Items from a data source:
## begin
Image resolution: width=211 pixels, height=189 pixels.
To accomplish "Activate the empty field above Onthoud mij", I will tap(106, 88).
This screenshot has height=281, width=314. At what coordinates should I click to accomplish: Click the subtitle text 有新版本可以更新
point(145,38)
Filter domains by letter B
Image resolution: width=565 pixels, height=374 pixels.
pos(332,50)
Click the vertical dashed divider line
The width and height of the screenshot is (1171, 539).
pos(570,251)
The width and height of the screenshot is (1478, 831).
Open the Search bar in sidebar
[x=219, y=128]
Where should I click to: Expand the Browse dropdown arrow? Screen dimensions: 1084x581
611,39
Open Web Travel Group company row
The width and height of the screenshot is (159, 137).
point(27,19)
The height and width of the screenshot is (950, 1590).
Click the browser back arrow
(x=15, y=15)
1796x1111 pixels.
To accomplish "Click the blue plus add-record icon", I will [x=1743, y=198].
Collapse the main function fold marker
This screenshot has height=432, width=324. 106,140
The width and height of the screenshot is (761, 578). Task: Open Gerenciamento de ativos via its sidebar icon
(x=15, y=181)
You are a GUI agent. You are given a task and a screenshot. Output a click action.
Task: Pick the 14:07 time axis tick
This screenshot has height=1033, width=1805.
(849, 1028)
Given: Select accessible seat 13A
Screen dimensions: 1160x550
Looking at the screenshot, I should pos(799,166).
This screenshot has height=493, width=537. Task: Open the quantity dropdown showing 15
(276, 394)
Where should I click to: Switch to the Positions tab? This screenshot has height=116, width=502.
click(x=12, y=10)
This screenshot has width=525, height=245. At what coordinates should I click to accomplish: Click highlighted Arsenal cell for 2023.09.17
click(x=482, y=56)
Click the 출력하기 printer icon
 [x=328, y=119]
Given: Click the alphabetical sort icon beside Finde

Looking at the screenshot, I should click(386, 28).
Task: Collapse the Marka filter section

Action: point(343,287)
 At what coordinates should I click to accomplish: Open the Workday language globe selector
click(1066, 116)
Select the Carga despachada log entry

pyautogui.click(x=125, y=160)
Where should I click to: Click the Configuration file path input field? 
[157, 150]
## end
Problem to work on: Count the lines of the data above that contain the string "dropdown", treating uppercase and lowercase letters as distinct. Reply with the number alone.

Correct response: 2